▸ What needs to be done
Continue the book description of A Sunday At The Pool In Kigali given below, starting right after its last sentence.

▸ Supplied passage
•••
A Sunday At The Pool In Kigali

by Gil Courtemanche

Knopf Canada | April 20, 2004 | Trade Paperback

"Look, for people who're going to be dead soon, we're not doing too badly."

"The novel of the year" is what La Presse called this extraordinary book, a love story that takes place in the days leading up to the 1994 genocide in Rwanda. A first work of fiction by one of French Canada's most admired journalists, Gil Courtemanche, it was first published in Quebec in 2000, spent more than a year on bestseller lists and won the Prix des Libraires, the booksellers' award for outstanding book of the year. Rights were sold to publishers in over twenty countries in Europe and around the world. This humanist story of an unlikely love affair set against a holocaust has become an internationally acclaimed phenomenon, worthy of comparison with the work of Graham Greene and Albert Camus.

The swimming pool of the Mille-Collines hotel, Kigali, in the early 1990s, draws a regular crowd of assorted aid workers, strutting Rwandan officials, Belgian businessmen, French paratroops and Canadian expats. Among them is Bernard Valcourt, a documentary filmmaker from Quebec, on a mission to set up a television station in the capital. Valcourt, who for two decades has earned his living from wars and famines, lingers around the pool drinking warm beer and watching football; but most of all, watching Gentille, a beautiful young waitress, who is a Hutu but often mistaken for a Tutsi because of her family's strange history.
•••
▸ Entries
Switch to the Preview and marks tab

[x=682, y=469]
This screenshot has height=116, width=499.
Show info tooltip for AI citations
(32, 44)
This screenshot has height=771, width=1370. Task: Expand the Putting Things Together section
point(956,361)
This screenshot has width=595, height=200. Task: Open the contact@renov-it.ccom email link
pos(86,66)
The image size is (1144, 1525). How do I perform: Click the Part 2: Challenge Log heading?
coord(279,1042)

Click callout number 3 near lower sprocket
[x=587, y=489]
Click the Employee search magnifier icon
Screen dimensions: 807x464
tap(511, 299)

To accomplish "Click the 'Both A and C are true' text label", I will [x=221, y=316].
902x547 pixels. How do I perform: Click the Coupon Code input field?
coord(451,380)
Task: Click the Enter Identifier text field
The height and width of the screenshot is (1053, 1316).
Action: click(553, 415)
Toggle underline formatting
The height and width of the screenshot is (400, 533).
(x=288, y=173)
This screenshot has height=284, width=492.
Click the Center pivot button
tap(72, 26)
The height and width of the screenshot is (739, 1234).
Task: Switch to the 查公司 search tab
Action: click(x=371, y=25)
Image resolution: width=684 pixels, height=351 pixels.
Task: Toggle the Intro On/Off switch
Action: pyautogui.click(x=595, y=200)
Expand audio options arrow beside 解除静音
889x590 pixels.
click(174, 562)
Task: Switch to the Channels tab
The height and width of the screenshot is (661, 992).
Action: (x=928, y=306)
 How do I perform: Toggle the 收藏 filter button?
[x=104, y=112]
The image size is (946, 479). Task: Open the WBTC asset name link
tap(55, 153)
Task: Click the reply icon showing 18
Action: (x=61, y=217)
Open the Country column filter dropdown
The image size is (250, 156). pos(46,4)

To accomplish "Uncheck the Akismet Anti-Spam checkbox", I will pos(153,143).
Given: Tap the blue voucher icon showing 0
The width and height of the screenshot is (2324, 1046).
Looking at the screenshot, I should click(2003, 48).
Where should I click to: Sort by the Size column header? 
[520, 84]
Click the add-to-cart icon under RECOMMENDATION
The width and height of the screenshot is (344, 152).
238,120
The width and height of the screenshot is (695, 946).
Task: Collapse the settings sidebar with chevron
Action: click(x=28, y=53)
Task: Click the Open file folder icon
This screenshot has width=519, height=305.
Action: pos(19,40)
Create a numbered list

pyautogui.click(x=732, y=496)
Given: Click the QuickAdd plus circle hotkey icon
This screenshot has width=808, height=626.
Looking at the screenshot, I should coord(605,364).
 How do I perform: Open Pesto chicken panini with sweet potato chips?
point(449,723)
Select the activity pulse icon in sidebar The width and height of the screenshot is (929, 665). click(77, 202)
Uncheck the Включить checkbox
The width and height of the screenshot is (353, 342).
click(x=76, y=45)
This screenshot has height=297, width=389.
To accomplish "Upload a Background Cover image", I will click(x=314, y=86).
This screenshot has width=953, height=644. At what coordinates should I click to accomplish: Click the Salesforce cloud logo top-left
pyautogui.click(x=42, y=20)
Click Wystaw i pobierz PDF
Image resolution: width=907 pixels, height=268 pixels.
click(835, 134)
•••
▸ Task output
The trouble coming stems from a long conflict, instigated in colonial times by Whites who treated Tutsis as superior to Hutus. The Hutu government is now openly encouraging violence against Tutsis. The physical traits of the Tutsis make them easy prey, but they are not the only ones in danger. Too many people are already dying in Rwanda daily: of AIDS, of malaria, and increasingly at roadblocks at the hands of drunken militia, or pulled from their homes. The hotel staff and prostitutes sense trouble and death drawing closer as they continue providing drinks and meals and sex.

The story of this developing catastrophe is revealed through the lives of a handful of Rwandans who befriend Valcourt. They confide in him because he listens, and because his interviews offer them a chance to try to change the way things are by telling the world. Their candour and warmth begin to make his heart glow. He meets people like Méthode, who knows a bloodbath is brewing and would rather die of AIDS in the comfort of a hotel room than by a machete. Threatened, frightened, sick, they don't want to talk and act like they're dying. Poor as they are, they want to have some moments of pleasure and celebrate life.

As Kigali life continues in its resourcefulness and persistence, Valcourt is falling in love with Rwanda, and with Gentille, who loves him because he sees her as no-one has seen her before. Even as the worst horrors begin, as friends are raped and murdered, he starts to feel a strange peace in this land of a thousand hills, though he repudiates the outside world for its failure to intervene. Because Gentille is thought to be Tutsi, her life is in danger. Still, no-one can believe that the extremists will go too far, that brothers and sisters will kill brothers and sisters, and that 800,000 civilians will be massacred.

A hard-hitting chronicle of an overlooked chapter of recent history, told with skill and compassion, A Sunday at the Pool in Kigali is also a celebration of living in the moment, of the integrity of friendship and the courage of everyday heroes. Harrowing, unsettling, challenging, but beautiful and moving, it is a book that cannot leave the reader untouched; as a Quill & Quire reviewer said, it is "full of real people that demand to be remembered."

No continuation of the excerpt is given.